§ EXERCISE BRIEF
What lines of the material below include the string "settings"? Copy all of them.
DATA TO EXAMINE START
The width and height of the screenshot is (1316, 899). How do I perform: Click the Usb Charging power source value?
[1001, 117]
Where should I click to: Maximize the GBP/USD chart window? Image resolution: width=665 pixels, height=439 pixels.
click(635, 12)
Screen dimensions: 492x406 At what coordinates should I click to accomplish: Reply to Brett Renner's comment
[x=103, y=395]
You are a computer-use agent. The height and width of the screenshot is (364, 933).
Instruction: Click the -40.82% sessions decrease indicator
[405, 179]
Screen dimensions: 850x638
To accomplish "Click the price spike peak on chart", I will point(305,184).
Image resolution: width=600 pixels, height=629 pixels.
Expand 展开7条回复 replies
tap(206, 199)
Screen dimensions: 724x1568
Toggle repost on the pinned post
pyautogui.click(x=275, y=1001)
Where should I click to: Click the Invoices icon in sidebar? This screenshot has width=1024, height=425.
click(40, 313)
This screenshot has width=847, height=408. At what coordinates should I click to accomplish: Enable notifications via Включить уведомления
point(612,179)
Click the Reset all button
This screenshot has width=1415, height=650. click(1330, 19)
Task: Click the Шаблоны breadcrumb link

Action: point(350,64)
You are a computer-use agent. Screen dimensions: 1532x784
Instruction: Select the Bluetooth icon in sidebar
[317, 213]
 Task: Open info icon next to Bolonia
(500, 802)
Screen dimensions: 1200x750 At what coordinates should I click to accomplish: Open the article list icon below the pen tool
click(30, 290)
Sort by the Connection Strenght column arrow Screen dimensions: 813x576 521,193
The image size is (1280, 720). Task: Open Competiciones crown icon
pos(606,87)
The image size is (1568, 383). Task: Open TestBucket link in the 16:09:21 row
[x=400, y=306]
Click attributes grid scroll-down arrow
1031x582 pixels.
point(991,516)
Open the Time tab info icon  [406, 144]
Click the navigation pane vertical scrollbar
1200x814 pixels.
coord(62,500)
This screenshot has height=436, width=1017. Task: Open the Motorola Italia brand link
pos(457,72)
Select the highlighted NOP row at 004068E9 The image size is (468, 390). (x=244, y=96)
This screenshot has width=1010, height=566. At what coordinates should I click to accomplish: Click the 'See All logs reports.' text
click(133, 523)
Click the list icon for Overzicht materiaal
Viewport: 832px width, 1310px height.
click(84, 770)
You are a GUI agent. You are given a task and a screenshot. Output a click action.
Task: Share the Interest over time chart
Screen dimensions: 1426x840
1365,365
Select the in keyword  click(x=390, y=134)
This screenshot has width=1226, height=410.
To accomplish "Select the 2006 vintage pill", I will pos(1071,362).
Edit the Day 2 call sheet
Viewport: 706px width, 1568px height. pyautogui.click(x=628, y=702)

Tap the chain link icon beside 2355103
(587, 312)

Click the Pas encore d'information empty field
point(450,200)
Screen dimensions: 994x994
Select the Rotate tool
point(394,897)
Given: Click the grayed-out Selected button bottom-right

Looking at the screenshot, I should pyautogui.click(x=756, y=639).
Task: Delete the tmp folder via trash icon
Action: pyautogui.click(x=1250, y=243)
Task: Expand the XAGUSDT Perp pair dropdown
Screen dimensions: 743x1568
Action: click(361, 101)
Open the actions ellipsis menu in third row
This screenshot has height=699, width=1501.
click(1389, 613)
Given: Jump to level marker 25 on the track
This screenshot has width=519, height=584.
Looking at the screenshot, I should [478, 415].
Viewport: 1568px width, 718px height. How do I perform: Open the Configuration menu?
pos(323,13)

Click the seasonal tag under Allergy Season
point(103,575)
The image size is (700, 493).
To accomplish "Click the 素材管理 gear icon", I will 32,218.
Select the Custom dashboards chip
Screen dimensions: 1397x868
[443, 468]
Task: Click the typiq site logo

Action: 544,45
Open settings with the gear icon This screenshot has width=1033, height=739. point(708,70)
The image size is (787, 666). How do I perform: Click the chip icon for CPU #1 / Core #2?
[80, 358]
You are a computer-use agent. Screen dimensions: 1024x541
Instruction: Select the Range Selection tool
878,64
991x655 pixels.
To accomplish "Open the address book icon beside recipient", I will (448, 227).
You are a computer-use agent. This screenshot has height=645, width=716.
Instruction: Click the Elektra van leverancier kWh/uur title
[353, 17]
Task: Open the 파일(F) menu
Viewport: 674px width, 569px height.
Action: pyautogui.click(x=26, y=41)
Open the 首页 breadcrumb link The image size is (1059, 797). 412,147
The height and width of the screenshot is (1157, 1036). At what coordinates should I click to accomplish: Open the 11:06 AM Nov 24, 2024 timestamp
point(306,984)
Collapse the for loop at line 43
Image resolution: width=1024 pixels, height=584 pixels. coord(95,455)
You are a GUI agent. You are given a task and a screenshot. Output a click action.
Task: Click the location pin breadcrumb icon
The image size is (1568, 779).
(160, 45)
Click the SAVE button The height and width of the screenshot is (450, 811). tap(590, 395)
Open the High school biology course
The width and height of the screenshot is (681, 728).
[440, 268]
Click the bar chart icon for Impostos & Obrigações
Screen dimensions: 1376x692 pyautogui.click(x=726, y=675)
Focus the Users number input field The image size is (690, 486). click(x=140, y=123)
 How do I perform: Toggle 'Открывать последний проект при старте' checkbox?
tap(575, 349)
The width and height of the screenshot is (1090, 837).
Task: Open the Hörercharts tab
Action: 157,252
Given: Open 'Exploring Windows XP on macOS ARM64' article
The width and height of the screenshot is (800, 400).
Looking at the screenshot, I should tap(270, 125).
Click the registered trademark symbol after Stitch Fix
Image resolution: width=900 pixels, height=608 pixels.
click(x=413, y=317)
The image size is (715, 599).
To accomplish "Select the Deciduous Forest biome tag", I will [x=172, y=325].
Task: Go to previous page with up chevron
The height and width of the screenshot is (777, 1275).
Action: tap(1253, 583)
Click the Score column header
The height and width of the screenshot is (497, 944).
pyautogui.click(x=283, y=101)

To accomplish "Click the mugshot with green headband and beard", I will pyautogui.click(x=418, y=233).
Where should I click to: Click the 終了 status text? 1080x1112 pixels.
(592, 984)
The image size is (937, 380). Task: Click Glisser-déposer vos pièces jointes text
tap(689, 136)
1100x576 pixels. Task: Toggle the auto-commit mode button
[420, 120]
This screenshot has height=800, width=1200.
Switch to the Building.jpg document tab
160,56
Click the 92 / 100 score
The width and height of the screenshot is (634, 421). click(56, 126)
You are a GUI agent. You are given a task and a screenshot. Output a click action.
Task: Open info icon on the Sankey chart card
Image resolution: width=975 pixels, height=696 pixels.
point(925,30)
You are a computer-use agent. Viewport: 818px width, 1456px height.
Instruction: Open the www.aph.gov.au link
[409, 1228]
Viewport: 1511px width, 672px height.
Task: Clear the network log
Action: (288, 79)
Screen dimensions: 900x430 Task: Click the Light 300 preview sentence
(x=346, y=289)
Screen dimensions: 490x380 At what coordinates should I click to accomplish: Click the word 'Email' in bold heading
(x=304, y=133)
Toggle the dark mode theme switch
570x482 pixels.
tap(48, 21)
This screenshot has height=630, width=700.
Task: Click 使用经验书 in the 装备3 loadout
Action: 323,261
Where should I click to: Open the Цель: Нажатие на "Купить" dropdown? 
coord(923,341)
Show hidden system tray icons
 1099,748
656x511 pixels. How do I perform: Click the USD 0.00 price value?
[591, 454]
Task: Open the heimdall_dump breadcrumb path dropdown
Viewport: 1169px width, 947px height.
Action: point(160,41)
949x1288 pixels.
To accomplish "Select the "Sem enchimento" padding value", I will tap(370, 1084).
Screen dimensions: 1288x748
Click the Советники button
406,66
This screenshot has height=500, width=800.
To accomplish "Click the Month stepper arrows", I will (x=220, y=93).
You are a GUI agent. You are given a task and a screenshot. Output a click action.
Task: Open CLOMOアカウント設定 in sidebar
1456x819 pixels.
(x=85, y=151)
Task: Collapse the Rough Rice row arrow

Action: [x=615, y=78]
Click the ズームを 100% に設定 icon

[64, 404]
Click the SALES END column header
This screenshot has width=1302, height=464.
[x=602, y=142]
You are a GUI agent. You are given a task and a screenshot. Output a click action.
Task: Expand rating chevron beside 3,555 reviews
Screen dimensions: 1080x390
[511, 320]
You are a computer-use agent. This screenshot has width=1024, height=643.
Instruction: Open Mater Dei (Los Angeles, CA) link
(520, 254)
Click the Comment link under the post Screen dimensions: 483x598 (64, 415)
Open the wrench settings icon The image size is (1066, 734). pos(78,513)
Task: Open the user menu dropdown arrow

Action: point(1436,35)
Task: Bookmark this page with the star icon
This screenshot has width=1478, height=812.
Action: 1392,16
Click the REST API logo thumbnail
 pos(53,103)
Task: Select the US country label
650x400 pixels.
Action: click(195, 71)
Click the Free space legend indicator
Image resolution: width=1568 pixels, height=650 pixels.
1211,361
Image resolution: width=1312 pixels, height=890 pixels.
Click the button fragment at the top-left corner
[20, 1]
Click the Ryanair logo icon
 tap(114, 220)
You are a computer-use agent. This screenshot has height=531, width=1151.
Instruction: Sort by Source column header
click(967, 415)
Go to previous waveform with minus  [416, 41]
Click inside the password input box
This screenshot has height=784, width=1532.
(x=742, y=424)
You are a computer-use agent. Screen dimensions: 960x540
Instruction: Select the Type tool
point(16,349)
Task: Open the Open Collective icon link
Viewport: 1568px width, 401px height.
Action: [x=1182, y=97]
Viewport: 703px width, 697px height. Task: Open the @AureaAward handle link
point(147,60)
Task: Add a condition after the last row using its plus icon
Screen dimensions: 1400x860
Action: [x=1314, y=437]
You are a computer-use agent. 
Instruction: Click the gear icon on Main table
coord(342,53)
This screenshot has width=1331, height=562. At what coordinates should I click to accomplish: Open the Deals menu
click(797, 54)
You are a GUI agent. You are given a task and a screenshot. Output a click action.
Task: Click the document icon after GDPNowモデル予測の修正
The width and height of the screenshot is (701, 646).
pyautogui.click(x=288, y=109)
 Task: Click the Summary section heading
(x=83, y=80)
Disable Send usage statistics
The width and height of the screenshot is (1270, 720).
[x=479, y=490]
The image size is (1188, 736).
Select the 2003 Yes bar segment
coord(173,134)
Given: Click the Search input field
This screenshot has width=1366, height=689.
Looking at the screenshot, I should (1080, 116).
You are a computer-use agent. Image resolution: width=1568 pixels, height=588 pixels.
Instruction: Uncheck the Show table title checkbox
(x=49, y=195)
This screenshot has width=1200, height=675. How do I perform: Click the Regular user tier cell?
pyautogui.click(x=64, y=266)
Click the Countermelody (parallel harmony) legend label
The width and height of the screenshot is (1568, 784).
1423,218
DATA TO EXAMINE END
§ TASK SOLUTION
Open settings with the gear icon This screenshot has width=1033, height=739. point(708,70)
Open the wrench settings icon The image size is (1066, 734). pos(78,513)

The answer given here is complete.